## AIM OF THE EXERCISE:
Could you write out the records below exactly as they appear, leaving out any pictures?

## RECORDED DATA:
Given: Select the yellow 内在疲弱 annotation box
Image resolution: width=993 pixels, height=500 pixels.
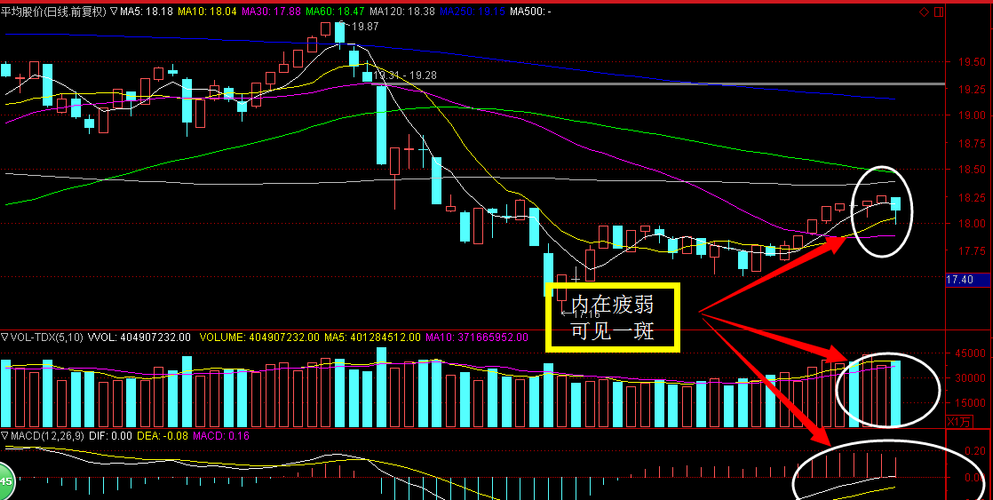Looking at the screenshot, I should (612, 317).
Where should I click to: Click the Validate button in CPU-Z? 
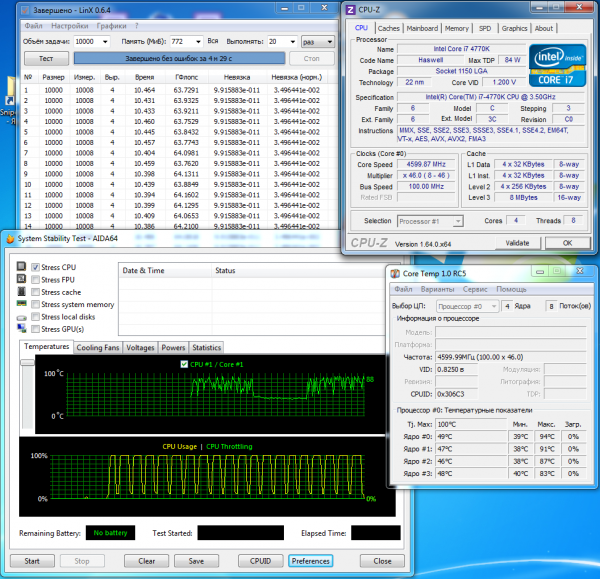pyautogui.click(x=517, y=242)
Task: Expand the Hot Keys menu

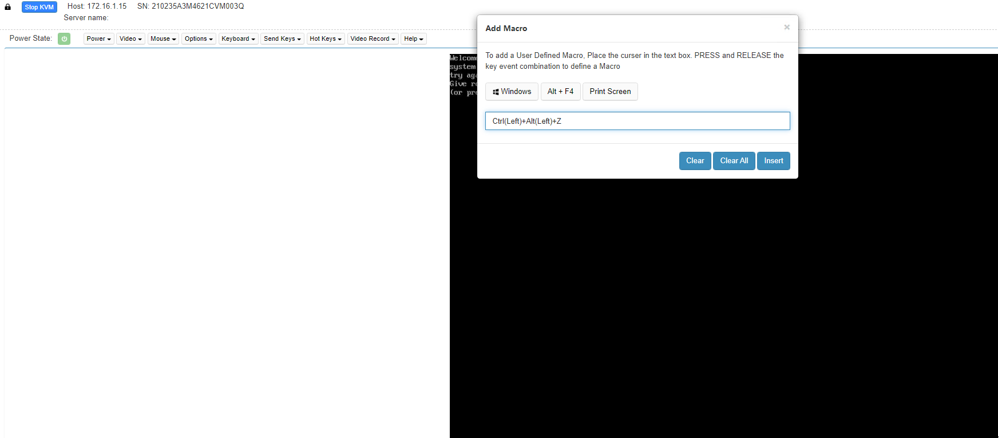Action: pyautogui.click(x=325, y=39)
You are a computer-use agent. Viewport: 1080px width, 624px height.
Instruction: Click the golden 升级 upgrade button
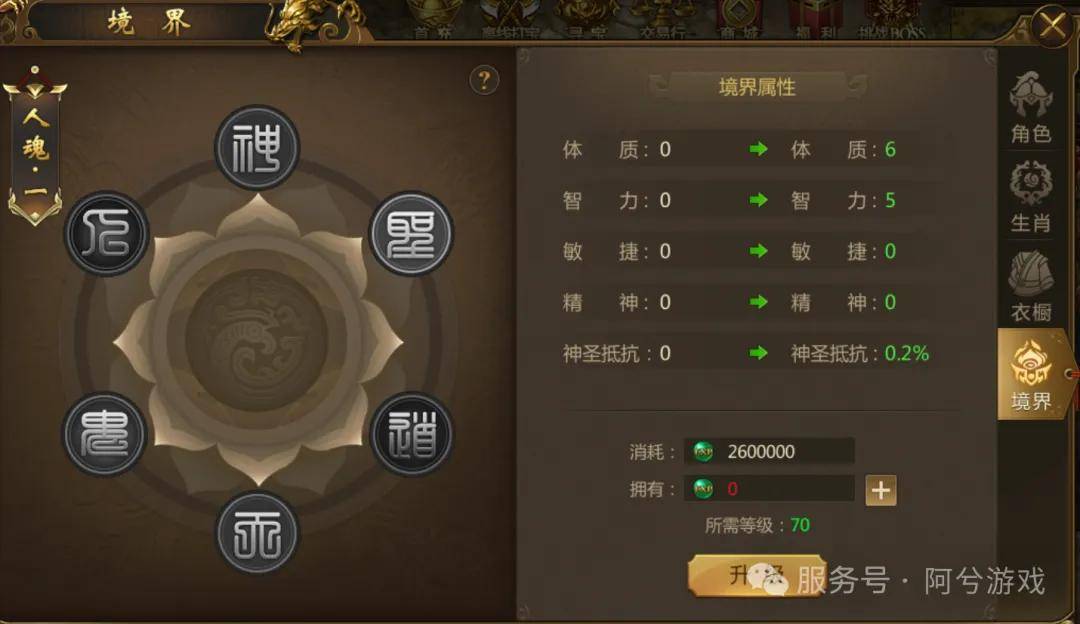click(x=756, y=576)
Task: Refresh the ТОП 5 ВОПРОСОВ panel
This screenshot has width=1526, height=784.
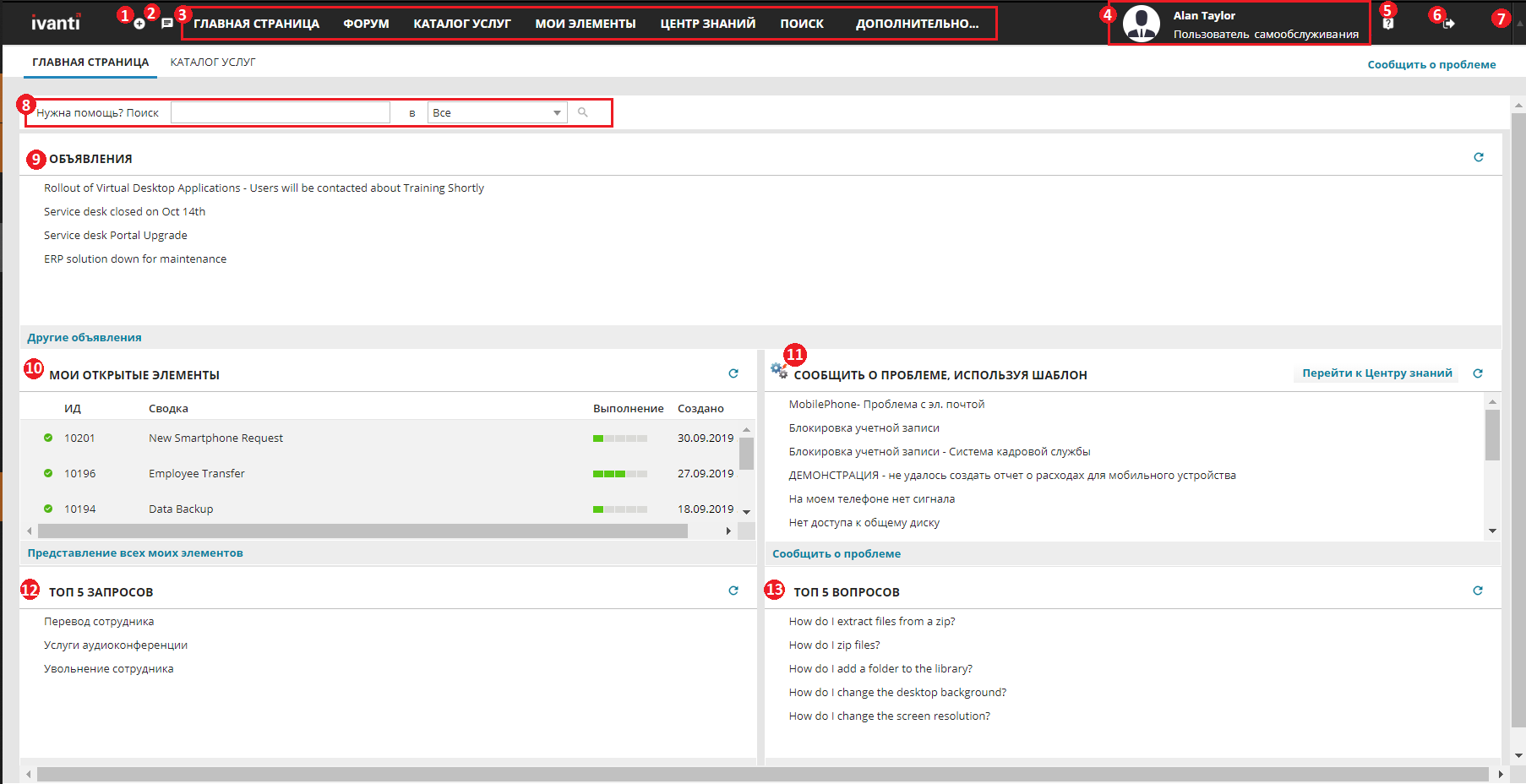Action: click(x=1477, y=591)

## ANSWER BOX:
Given: Select the yellow 内在疲弱 annotation box
Image resolution: width=993 pixels, height=500 pixels.
Looking at the screenshot, I should (612, 317).
Where should I click to: Click the Validate button in CPU-Z? 
pyautogui.click(x=517, y=242)
Task: Expand the Hot Keys menu

Action: pyautogui.click(x=325, y=39)
You are a computer-use agent. Viewport: 1080px width, 624px height.
Instruction: Click the golden 升级 upgrade button
click(x=756, y=576)
Task: Refresh the ТОП 5 ВОПРОСОВ panel
This screenshot has width=1526, height=784.
Action: click(x=1477, y=591)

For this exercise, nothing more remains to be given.